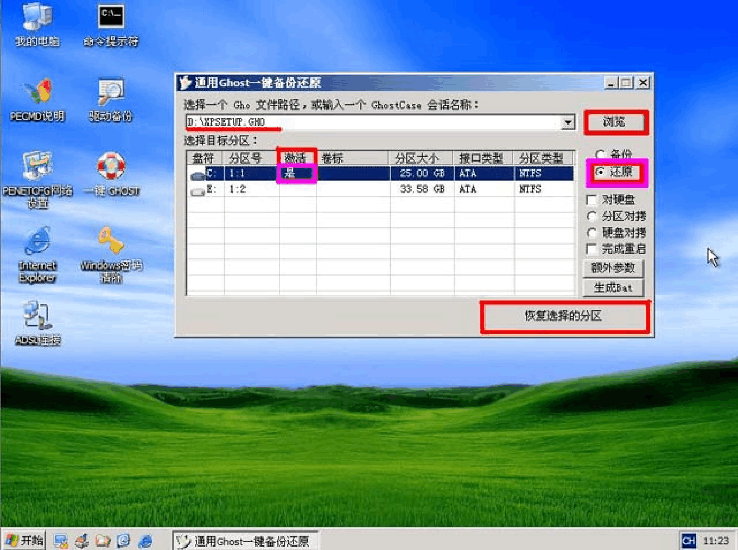
Task: Open the Internet Explorer desktop icon
Action: point(37,242)
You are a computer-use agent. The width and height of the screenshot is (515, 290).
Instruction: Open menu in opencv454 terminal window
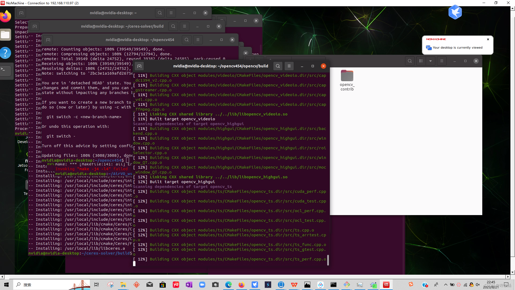tap(198, 40)
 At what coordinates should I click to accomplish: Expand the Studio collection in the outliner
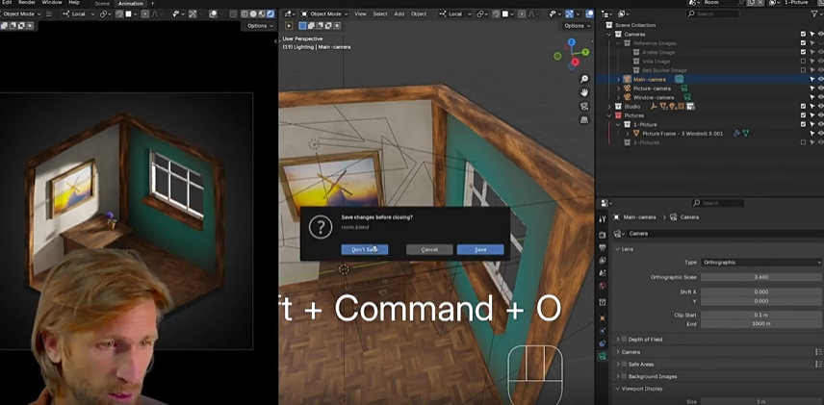609,106
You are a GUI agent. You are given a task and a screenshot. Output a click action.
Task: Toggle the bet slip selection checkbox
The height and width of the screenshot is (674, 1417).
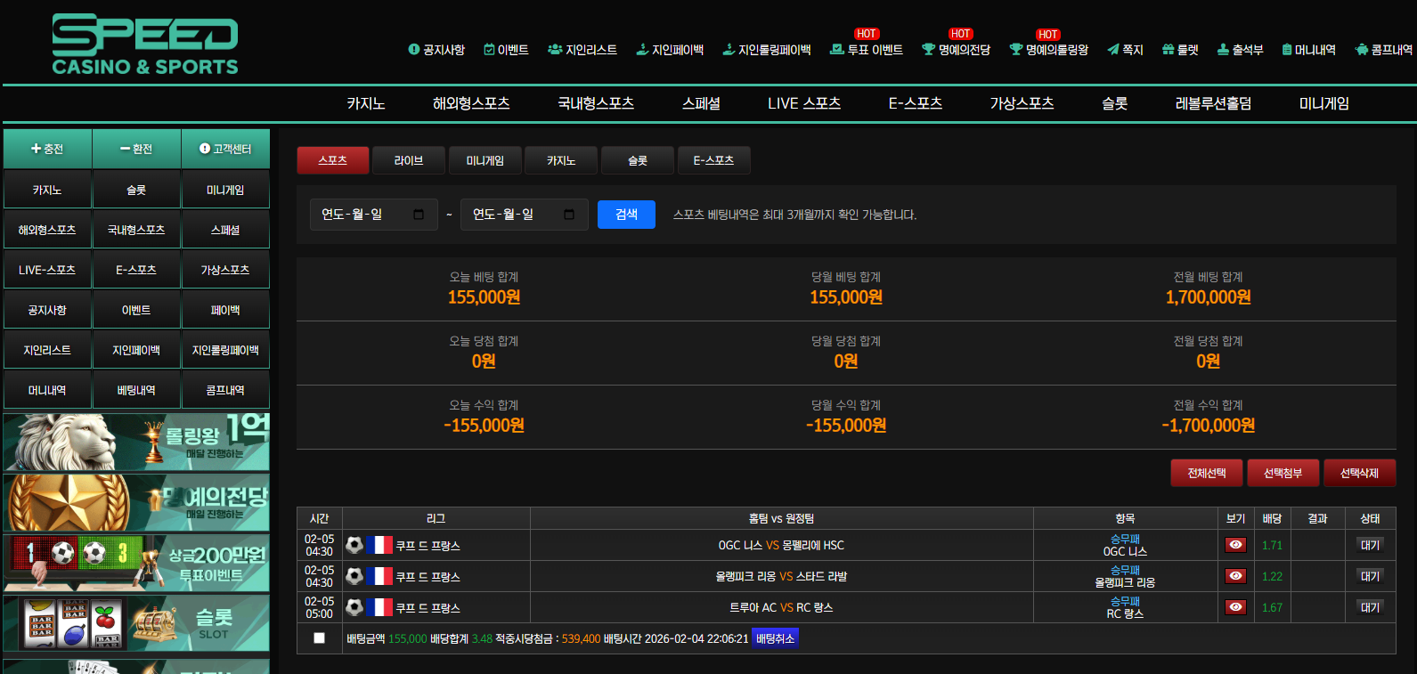[319, 638]
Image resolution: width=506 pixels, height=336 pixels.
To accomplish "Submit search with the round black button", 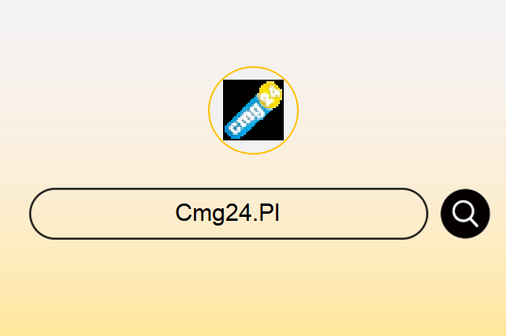I will click(x=465, y=214).
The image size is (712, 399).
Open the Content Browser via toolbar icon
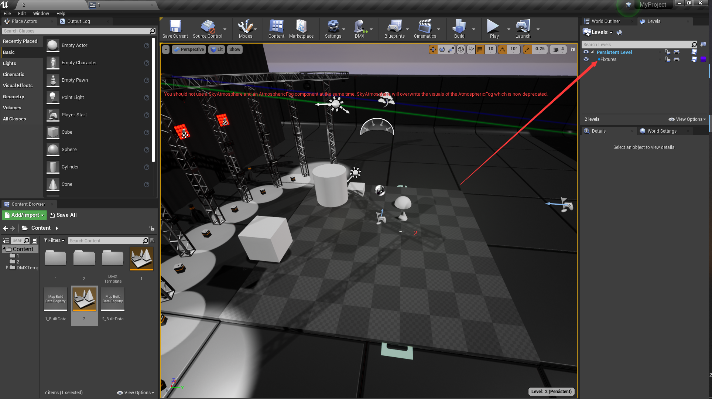[276, 29]
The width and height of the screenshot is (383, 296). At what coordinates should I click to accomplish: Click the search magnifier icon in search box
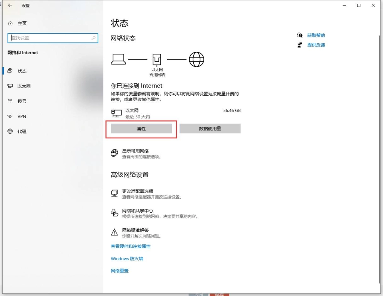(94, 38)
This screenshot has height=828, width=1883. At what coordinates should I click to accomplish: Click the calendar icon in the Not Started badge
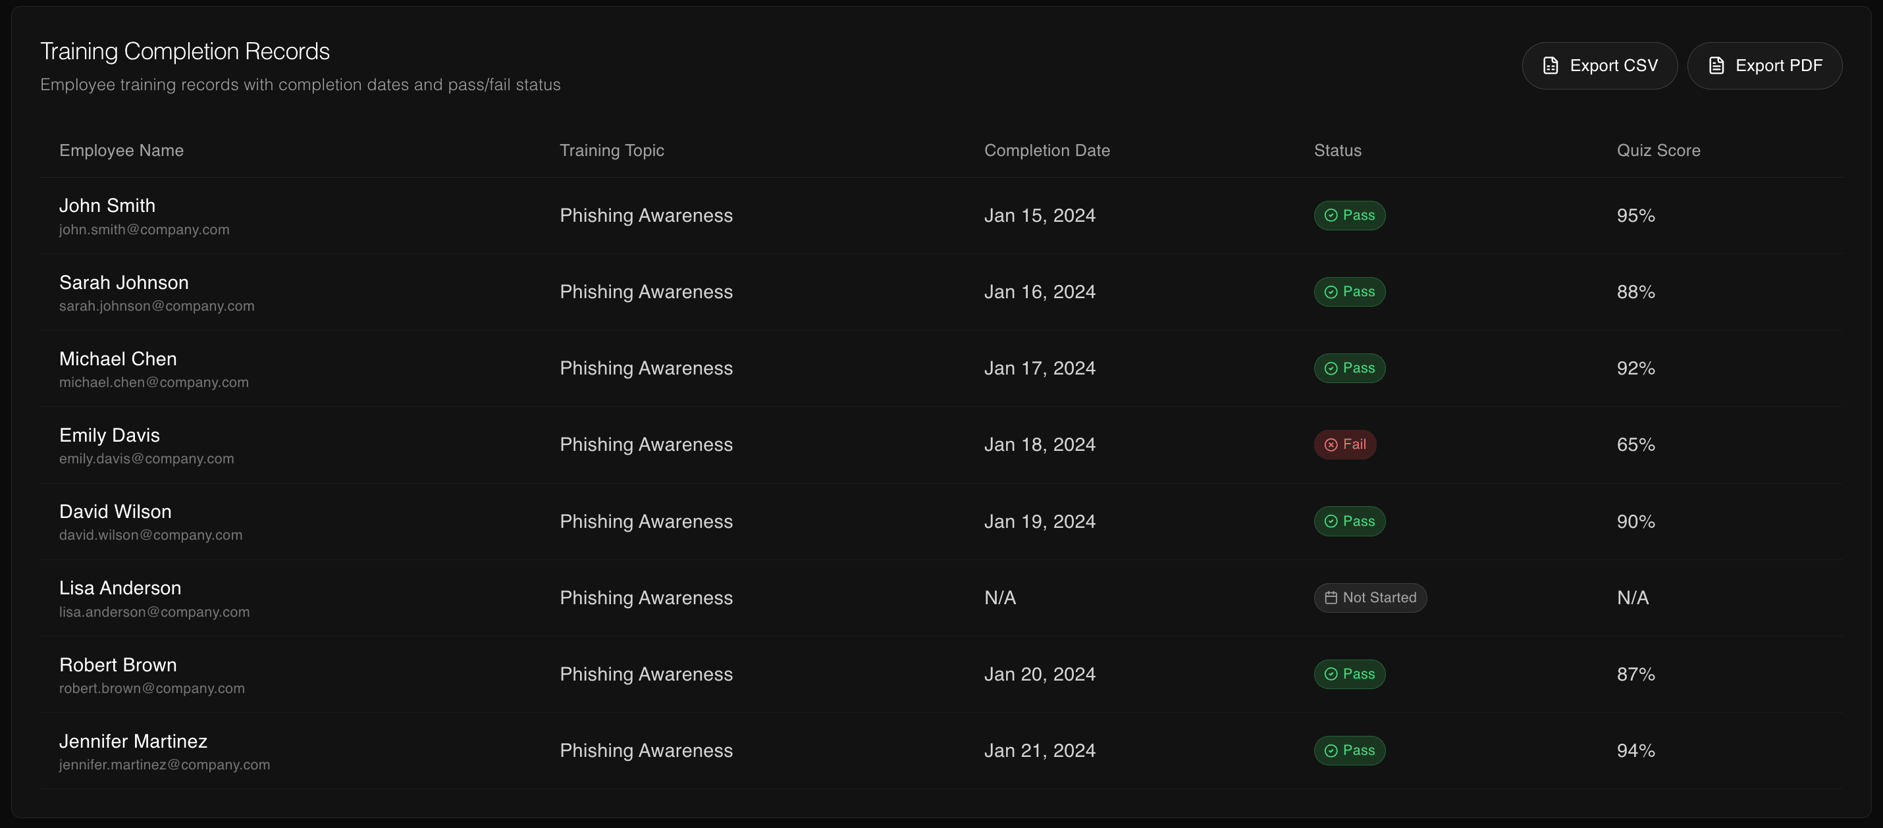click(1330, 598)
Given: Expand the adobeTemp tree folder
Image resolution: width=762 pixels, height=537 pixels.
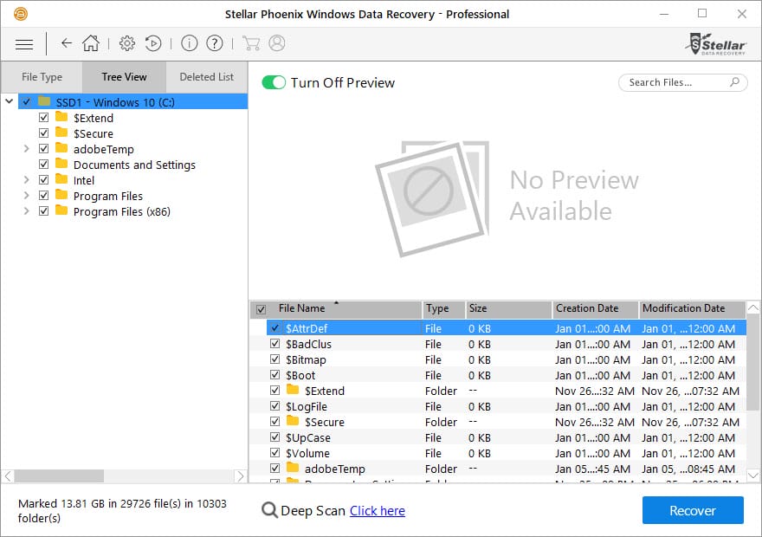Looking at the screenshot, I should coord(27,149).

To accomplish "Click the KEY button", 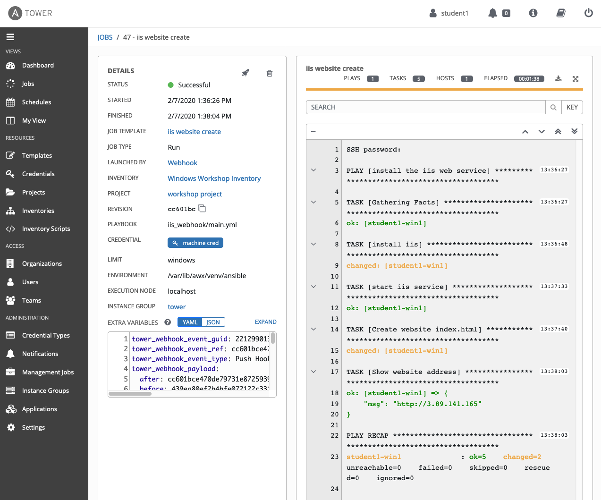I will [x=572, y=107].
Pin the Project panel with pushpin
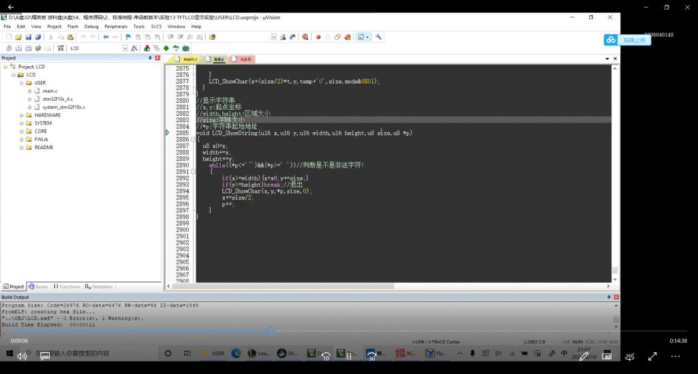Image resolution: width=698 pixels, height=374 pixels. point(149,58)
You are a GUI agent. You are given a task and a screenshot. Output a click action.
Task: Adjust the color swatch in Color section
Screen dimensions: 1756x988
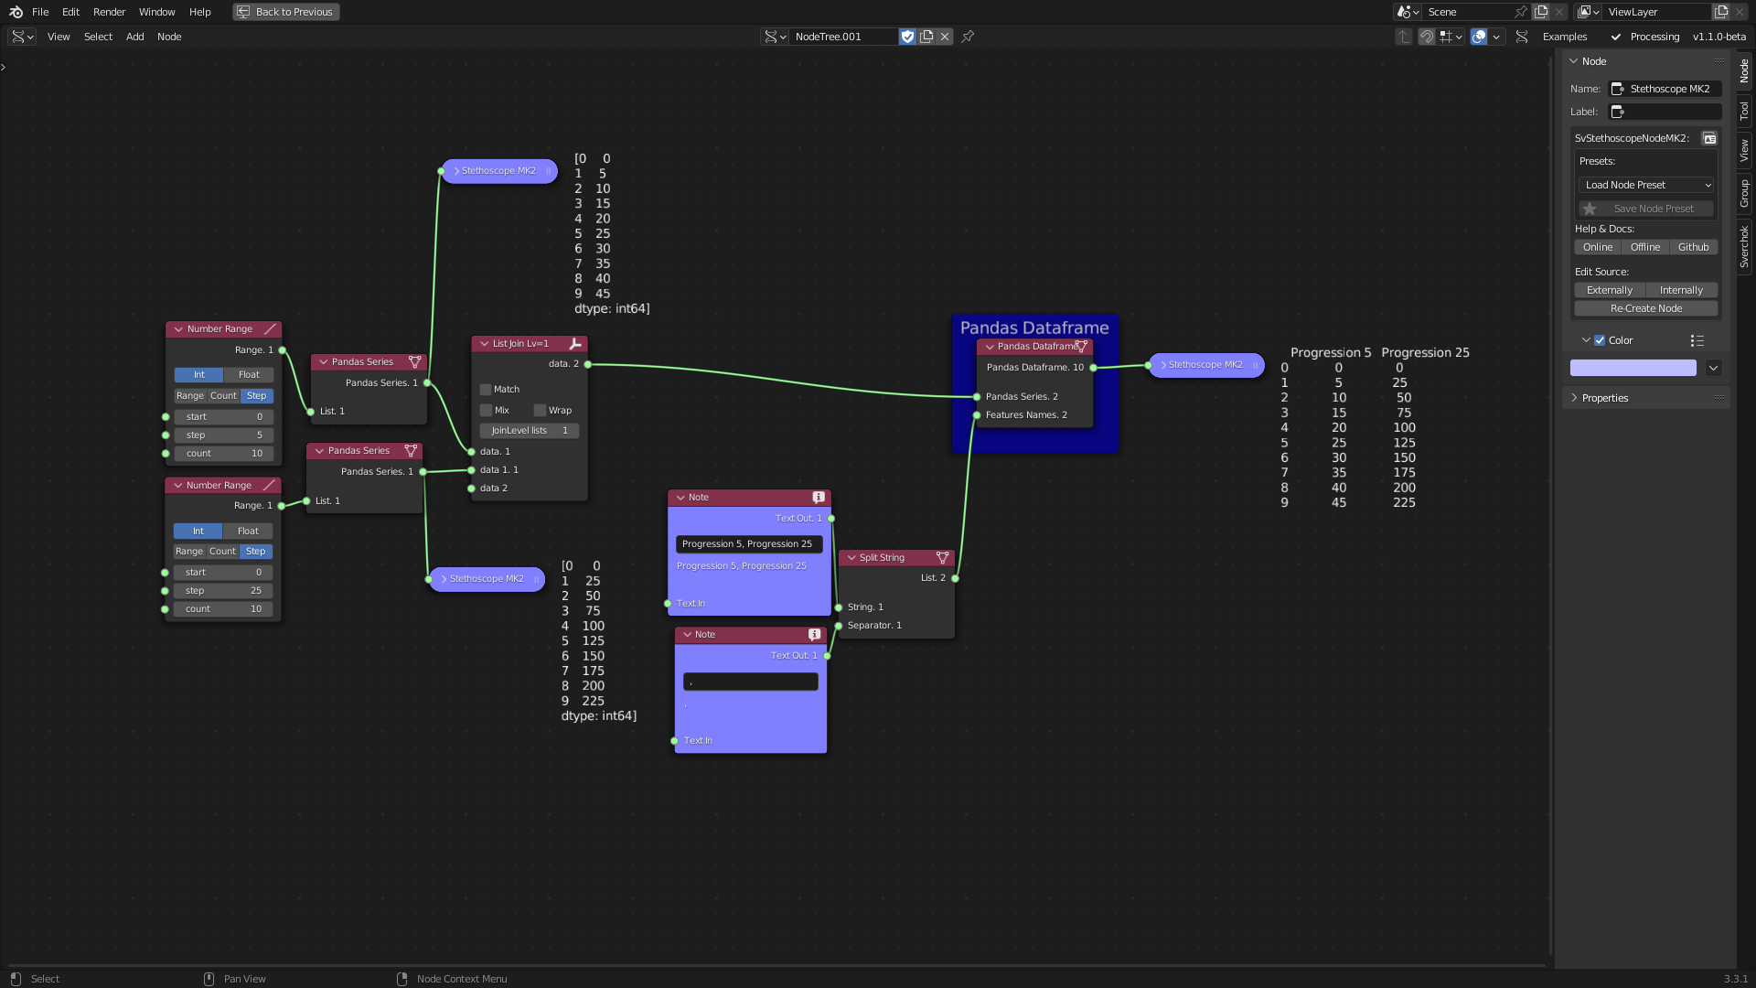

◆ **What is required**
Copy out the part of the records that opens with the line containing "Pin the Project panel with pushpin" and runs through the end of the records, keeping both ends. Leave out the pictures.

◆ **Task response**
Pin the Project panel with pushpin
Image resolution: width=698 pixels, height=374 pixels. point(149,58)
You are a GUI agent. You are given a task and a screenshot. Output a click action.
Task: Adjust the color swatch in Color section
Screen dimensions: 1756x988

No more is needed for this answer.